* [PROBLEM STATEMENT]:
Show each line of the entries below in which the word "entry" appears.

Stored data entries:
- - - - - - -
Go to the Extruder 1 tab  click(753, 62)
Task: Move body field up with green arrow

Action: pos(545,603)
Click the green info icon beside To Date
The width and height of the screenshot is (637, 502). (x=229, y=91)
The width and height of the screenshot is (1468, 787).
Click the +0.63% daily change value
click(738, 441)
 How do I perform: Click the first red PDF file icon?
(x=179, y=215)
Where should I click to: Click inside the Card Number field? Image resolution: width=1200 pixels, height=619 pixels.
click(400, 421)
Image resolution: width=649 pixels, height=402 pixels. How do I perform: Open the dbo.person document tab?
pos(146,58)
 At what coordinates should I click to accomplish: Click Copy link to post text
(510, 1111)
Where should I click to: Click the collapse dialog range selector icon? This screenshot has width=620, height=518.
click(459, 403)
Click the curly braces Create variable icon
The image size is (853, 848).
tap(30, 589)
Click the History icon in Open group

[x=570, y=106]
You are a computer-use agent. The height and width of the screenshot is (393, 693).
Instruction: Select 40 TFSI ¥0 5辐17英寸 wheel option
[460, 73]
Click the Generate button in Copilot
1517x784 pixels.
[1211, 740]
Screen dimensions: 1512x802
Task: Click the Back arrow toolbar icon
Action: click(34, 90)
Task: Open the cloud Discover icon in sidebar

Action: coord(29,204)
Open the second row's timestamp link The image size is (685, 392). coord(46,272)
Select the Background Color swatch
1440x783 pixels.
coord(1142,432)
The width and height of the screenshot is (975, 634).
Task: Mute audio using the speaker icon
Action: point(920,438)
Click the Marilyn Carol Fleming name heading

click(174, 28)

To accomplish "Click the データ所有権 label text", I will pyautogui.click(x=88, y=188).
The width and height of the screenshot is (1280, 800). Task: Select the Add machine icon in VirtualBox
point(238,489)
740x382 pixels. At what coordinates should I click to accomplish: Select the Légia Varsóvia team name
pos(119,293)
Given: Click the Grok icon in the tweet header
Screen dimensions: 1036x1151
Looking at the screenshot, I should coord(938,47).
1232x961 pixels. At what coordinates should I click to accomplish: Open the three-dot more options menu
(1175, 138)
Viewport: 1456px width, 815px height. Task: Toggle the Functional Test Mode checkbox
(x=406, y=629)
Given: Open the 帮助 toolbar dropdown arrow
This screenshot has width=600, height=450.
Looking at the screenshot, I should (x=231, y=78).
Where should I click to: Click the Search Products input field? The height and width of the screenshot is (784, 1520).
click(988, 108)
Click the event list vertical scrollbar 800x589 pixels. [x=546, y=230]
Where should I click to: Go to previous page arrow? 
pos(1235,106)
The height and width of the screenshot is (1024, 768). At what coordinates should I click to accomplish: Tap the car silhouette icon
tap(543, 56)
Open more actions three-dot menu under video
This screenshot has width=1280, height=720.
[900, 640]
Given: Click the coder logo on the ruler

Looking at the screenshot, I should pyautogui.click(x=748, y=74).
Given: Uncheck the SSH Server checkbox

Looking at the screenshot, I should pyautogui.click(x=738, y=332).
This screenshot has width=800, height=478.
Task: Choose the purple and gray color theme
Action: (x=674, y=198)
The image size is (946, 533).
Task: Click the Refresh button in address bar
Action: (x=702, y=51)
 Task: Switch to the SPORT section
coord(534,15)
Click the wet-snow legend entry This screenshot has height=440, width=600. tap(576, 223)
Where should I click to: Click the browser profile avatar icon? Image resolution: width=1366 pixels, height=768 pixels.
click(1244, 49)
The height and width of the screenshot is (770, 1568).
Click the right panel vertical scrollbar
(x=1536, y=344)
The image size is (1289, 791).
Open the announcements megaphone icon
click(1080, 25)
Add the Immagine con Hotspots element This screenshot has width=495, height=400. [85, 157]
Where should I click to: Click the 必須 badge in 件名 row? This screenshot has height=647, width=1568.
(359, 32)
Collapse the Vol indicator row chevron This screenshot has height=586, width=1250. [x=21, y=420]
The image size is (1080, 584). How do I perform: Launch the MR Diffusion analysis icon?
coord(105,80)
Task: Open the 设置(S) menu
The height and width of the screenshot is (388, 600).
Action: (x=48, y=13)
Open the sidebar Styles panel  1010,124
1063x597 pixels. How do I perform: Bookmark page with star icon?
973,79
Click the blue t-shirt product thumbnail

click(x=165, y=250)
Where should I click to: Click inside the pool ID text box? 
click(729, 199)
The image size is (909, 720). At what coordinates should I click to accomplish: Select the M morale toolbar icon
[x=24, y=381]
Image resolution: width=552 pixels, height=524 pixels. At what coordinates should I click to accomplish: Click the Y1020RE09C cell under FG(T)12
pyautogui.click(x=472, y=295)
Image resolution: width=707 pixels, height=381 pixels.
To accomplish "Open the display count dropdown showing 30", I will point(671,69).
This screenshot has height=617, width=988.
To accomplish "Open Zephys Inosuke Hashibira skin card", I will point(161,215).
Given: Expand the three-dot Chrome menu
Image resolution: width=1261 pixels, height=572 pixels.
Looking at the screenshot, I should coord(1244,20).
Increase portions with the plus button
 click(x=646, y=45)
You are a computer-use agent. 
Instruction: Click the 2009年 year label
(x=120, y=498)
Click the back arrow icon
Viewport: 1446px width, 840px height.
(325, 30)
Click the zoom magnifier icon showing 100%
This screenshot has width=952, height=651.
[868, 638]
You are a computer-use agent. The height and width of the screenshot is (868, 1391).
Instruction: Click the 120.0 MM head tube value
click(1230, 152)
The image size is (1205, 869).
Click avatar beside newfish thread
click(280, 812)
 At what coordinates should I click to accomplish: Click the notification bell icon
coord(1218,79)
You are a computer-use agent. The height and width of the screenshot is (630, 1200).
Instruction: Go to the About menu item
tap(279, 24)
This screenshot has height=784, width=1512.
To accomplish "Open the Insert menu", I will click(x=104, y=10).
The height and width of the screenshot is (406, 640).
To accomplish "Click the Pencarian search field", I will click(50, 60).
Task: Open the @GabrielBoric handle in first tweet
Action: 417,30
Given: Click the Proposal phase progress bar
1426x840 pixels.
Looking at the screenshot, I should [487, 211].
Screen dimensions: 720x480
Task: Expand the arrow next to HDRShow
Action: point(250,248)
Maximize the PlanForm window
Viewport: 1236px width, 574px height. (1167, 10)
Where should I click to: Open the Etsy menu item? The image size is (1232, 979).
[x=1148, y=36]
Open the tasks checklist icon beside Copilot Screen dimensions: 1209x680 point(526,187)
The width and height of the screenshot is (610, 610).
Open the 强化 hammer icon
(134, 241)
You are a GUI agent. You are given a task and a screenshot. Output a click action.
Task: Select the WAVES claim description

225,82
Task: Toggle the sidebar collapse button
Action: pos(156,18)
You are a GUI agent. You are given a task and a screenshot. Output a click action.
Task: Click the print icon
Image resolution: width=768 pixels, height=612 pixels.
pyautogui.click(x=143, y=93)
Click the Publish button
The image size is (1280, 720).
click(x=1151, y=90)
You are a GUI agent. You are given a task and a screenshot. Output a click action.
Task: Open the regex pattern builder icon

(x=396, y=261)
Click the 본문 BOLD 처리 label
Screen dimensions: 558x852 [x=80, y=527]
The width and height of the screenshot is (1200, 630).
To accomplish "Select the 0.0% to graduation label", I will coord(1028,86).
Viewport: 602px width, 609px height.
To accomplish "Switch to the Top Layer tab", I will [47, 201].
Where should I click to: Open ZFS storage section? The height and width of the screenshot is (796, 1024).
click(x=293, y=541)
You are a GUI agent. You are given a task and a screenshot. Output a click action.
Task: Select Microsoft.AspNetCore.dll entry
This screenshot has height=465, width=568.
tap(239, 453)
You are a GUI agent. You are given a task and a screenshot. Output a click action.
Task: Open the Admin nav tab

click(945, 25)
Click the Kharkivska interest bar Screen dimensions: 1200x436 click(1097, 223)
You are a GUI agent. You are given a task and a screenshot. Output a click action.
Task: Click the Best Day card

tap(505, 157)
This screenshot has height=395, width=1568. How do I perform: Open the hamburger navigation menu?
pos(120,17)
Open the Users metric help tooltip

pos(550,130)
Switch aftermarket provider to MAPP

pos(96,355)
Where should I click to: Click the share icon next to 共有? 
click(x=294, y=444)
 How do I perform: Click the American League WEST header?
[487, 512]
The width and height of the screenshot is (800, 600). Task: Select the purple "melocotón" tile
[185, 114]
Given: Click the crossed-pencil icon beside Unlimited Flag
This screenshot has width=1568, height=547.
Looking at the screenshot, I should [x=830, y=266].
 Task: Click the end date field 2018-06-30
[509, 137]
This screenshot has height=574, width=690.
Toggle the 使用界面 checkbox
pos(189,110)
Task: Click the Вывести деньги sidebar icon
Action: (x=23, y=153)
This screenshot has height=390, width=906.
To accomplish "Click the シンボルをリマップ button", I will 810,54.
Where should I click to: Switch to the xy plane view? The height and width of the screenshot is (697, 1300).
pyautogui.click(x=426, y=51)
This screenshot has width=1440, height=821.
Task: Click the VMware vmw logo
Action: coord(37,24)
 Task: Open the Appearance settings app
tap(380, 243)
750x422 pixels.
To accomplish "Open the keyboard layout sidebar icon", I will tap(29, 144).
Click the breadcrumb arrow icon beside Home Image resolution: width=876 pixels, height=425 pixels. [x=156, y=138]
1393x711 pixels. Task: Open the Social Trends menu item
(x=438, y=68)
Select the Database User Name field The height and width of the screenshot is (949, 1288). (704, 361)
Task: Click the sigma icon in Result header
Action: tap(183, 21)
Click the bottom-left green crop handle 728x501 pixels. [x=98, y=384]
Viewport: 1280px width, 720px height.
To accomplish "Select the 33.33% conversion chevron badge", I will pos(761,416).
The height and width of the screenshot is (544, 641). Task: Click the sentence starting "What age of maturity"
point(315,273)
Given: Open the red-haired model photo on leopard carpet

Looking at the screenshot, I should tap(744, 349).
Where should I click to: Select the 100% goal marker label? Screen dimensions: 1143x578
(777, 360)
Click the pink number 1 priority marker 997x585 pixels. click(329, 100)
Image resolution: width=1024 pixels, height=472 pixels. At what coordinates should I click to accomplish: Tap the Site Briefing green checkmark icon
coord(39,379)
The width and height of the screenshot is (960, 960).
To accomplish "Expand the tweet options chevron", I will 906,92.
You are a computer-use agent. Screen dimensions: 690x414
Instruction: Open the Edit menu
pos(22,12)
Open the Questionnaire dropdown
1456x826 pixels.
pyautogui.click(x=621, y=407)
- - - - - - -
* [ANSWER TO THE EXERCISE]:
Click the wet-snow legend entry This screenshot has height=440, width=600. tap(576, 223)
Task: Select Microsoft.AspNetCore.dll entry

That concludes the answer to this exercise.